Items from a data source
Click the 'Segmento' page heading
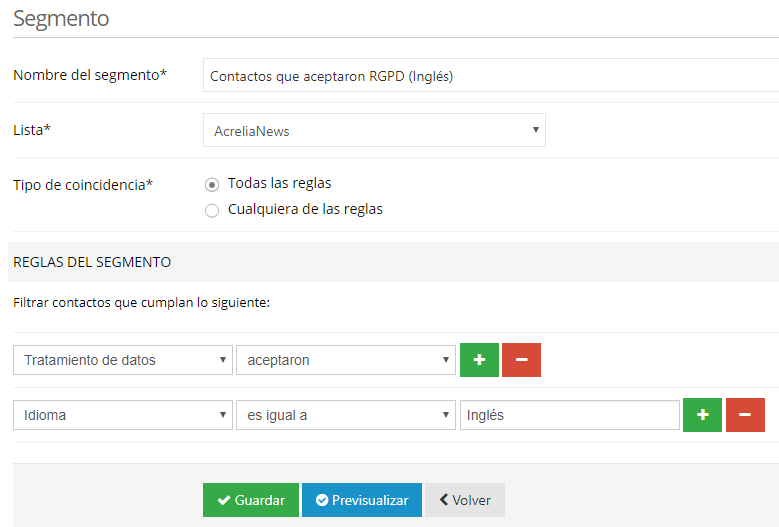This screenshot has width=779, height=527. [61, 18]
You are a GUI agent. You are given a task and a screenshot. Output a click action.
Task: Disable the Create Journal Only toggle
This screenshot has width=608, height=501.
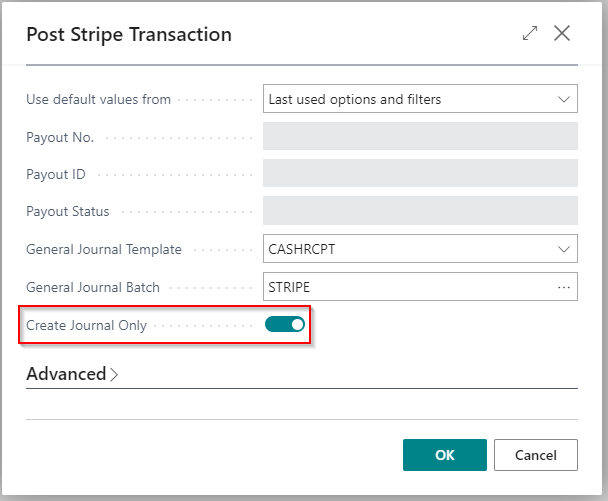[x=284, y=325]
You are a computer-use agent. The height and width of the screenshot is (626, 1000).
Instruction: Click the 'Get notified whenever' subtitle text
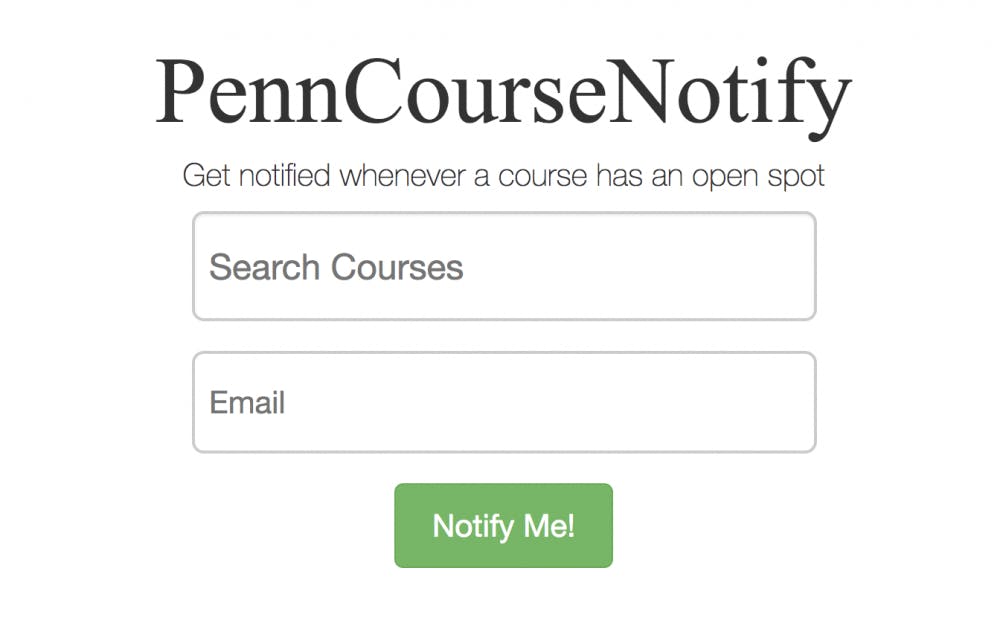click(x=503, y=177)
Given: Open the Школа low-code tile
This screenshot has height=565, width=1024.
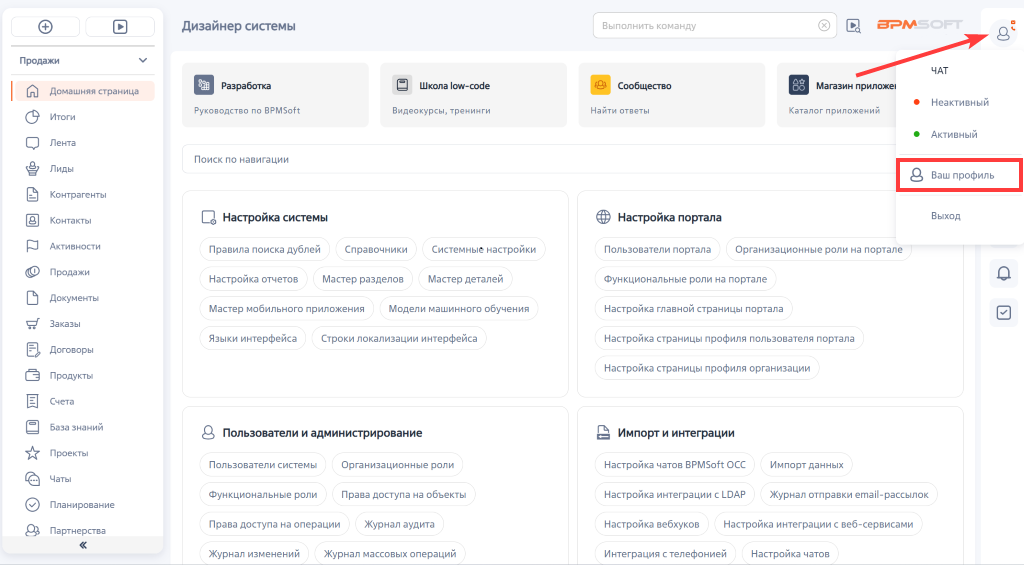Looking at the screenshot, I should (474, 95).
* * *
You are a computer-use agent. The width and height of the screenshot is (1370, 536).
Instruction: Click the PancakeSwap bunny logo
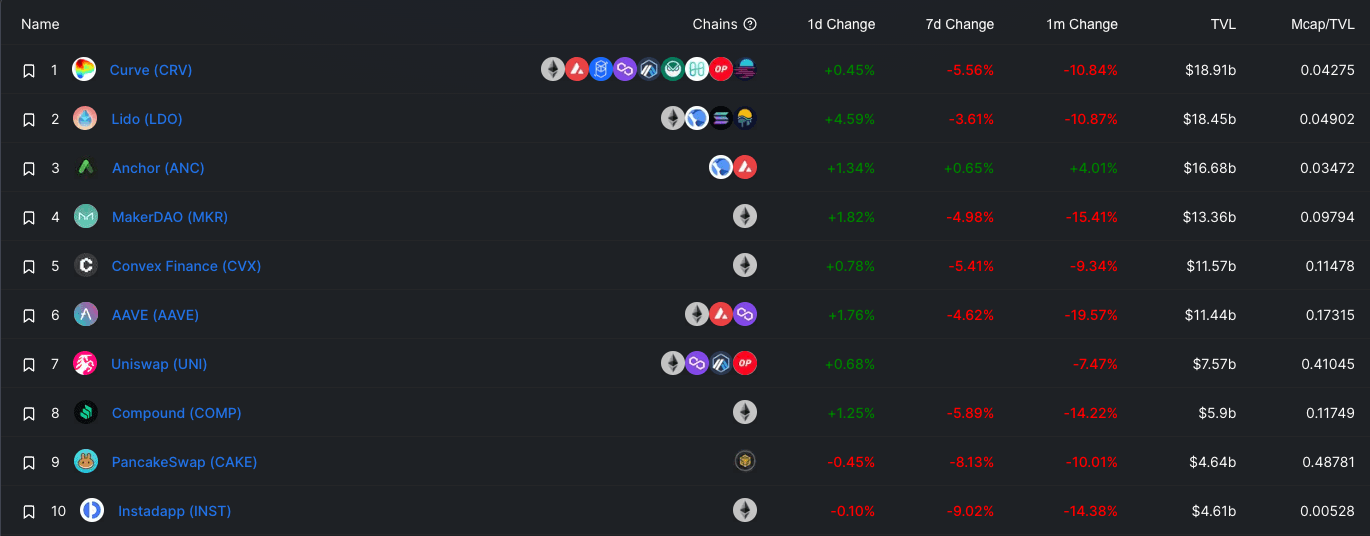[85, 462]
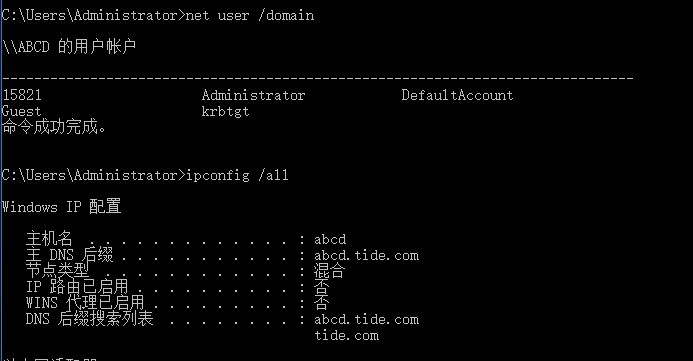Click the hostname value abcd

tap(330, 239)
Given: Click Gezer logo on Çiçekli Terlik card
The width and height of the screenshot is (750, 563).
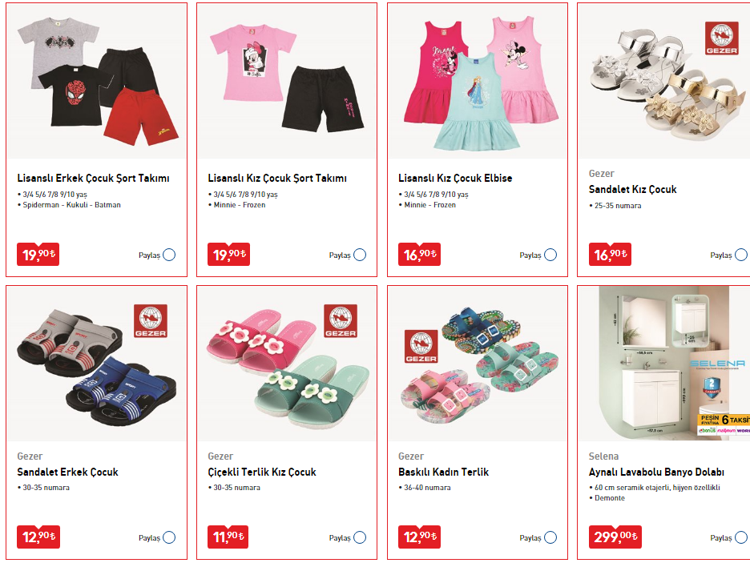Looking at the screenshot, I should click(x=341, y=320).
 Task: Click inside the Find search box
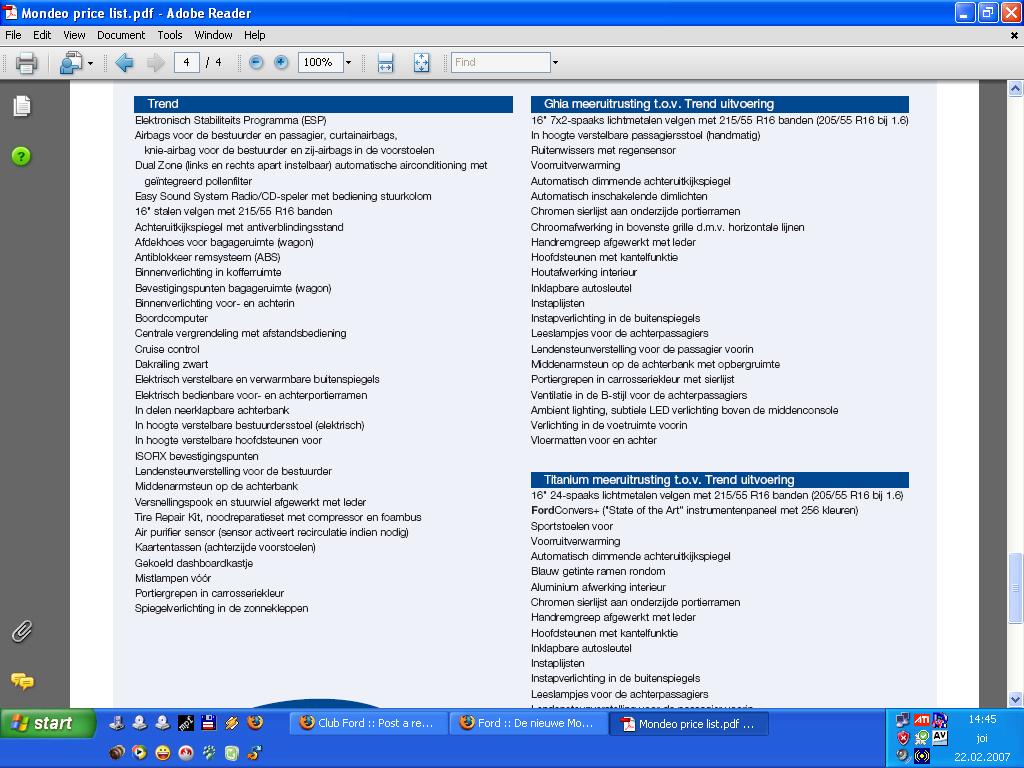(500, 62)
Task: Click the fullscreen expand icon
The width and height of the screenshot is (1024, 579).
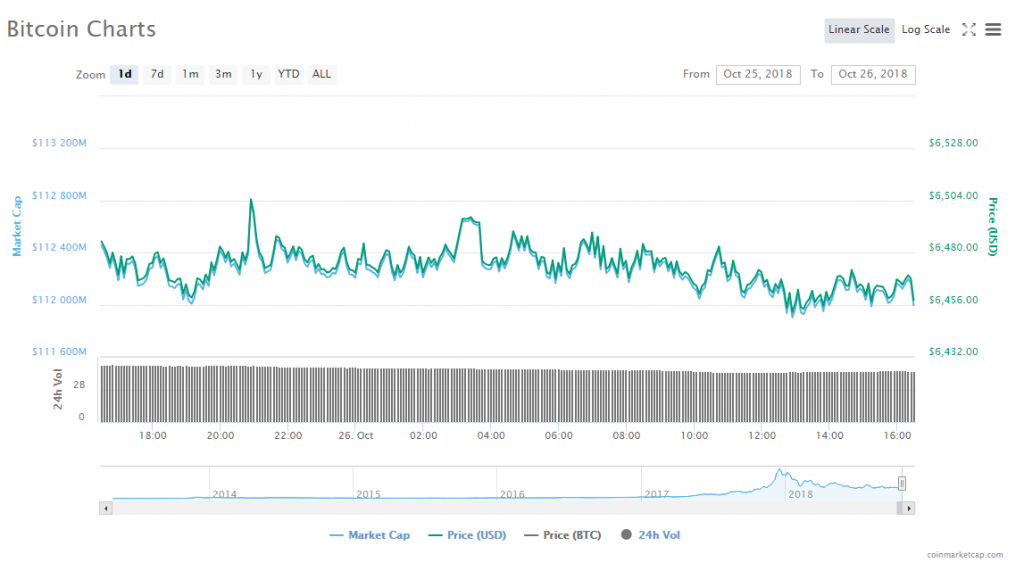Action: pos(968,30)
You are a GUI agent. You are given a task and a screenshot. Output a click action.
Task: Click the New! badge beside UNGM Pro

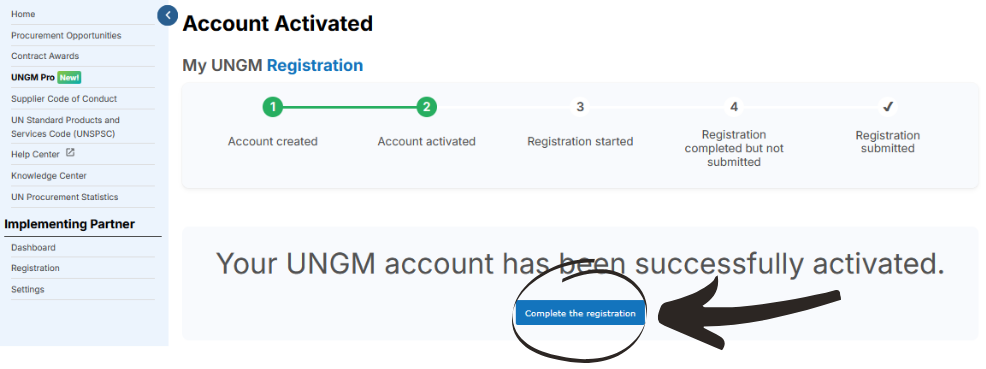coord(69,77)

__About this exercise__: Where does "computer" appear in the records above? Copy each line that holds it.

__Answer for the task__:
You are a computer-use agent. The height and width of the screenshot is (626, 1000).
You are a computer-use agent. The width and height of the screenshot is (1370, 536).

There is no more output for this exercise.